Indian authorities have ordered all troops deployed on Sino-Indian borders to avoid using Chinese apps on their smartphones, marking the country’s latest attempt to ban Chinese products due to so-called security concerns.
According to a report released by The Pioneer, an Indian news portal, on Nov. 29, India’s Defense Ministry has directed all troops deployed on the Actual Line of Control facing China to delete over 40 Chinese apps from their handsets, including BeautyPlus, a popular image-enhancing app that is used by over 500 million users outside China. The Indian authorities noted that the move aims to prevent China from tracking and monitoring the location of troops using these apps via smartphones.
It follows an earlier directive through which the Ministry had asked the troops of all the three services to avoid using social network sites, as it can give away their place of deployment.

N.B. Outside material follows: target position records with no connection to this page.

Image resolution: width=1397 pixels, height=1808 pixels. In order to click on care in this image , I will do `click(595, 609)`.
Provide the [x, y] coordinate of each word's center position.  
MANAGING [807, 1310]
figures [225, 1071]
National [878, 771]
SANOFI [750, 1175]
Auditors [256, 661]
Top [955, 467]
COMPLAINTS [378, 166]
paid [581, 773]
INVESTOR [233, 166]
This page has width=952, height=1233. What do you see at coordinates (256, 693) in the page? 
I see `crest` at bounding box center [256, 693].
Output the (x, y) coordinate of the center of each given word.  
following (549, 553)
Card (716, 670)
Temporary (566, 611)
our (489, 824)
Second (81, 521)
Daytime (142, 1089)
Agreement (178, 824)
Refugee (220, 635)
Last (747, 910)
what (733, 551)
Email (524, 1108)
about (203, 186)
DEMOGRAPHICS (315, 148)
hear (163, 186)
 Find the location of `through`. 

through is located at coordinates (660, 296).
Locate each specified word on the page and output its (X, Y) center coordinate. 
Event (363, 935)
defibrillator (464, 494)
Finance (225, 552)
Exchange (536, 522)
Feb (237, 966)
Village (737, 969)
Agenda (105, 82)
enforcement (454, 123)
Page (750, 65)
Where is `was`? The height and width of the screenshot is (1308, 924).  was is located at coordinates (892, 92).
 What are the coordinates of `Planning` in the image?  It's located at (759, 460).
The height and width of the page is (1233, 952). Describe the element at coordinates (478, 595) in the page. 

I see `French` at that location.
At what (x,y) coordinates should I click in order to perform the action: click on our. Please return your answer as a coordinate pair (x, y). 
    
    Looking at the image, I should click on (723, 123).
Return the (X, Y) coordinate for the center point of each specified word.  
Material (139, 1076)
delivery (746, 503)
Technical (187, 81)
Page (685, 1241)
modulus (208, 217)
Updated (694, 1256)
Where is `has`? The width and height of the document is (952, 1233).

This is not the first time that Indian military forces have panicked over alleged “Chinese espionage.” Earlier in August, the Indian government asked several Chinese phone makers to furnish compliance reports out of fear that Chinese companies might be stealing users’ personal information, despite the fact that Chinese mobile phone manufacturers’ market share in India was over 50 percent in the first quarter of 2017.
In addition to high-tech equipment made in China, even animals from China can get on Indian authorities’ nerves. In May, a pigeon with a tag bearing numbers written in Chinese threw Indian authorities into a flutter, as fears spread that the feathered prisoner could be a Chinese spy.
Such seizures have been ridiculed across Chinese social and traditional media. Many have suggested that, instead of harming the interests of the Indian public, Indian authorities should first deal with their groundless suspicion and hostility towards China.
“Despite its large population and territory, India remains a country without a shred of security. Maybe it should start to trust its neighbors, rather than making groundless accusations,” wrote an internet user on Sina Weibo.